─── TEXT ───

Health Worker Advocates: Who Are You Here for in 2019?
Happy New Year, fellow health worker advocates! We’ve blown our horns, started our diets, and 2019 is well under way!
A new year begins full of promise, with a clean calendar and a new work plan. As we face a flurry of activity, I ask you to stop.
Yes, that’s right—put down your pens, close your screens, and take a short pause, just a bit—to ask yourself:
Why are you here? Who are you here for?
If you are sitting in an office, far removed from the impact of your work, it can be easy to lose focus on those to who are counting on us.
Who is counting on you?
Elie counts on me.
Elie is the head nurse of a health facility in the north Kivu region of the Democratic Republic of Congo (DRC), which has been in conflict since 2004. Living in the city of Beni, Elie often wakes up uncertain of how the many rebel groups operating in the area may affect his life and his work that day. His own children were evacuated to another village, Butemo, when the rebel attacks became so frequent that the schools had to close.
People living around Beni, some villagers and others refugees, who have escaped from other communities and are hiding in the forest, are many times too afraid to travel to the health center when they need medical attention. Frontline health workers like Elie are in short supply, overworked, and severely challenged with the difficulties of bringing in food, fresh water, and medicine. Both patients and health workers are at risk as several times the health facility has fallen under siege. Still, Elie is determined to stay, because people need him. He and his colleagues monitor pregnant women, deliver babies, treat newborns and young children, and tend to the wounded and traumatized. They are steadfast in their commitment to providing quality care to all that need it, as Elie leads the team in monitoring their performance and their hand-washing habits.

─── STUDY MATERIAL ───

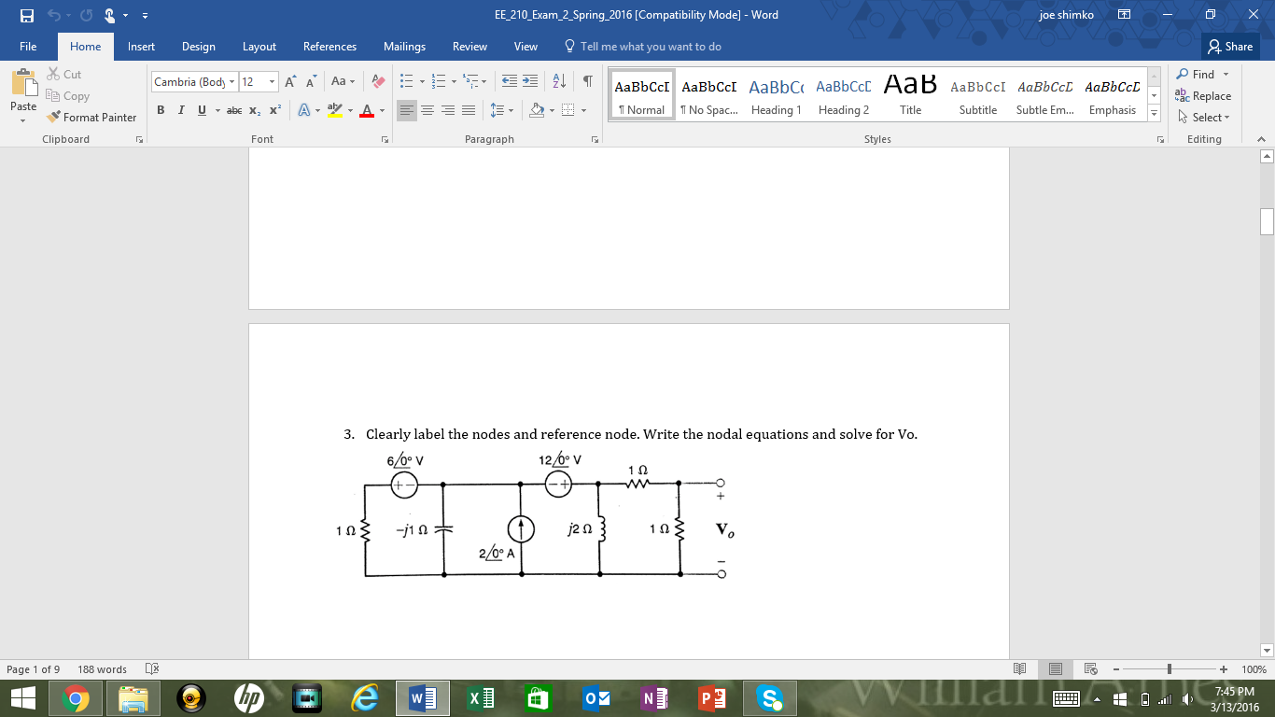This screenshot has height=717, width=1275.
Task: Open the Mailings ribbon tab
Action: tap(404, 46)
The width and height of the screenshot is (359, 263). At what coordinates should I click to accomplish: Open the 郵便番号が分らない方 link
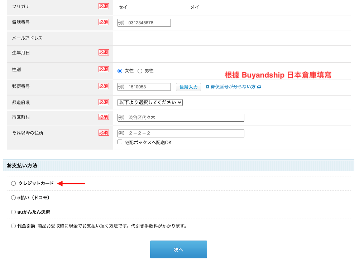[x=233, y=87]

───

**WORK TASK:** Copy the part of the health worker text starting with "A new year begins" and going on through "counts on me.".

**EXERCISE ANSWER:**
A new year begins full of promise, with a clean calendar and a new work plan. As we face a flurry of activity, I ask you to stop.
Yes, that’s right—put down your pens, close your screens, and take a short pause, just a bit—to ask yourself:
Why are you here? Who are you here for?
If you are sitting in an office, far removed from the impact of your work, it can be easy to lose focus on those to who are counting on us.
Who is counting on you?
Elie counts on me.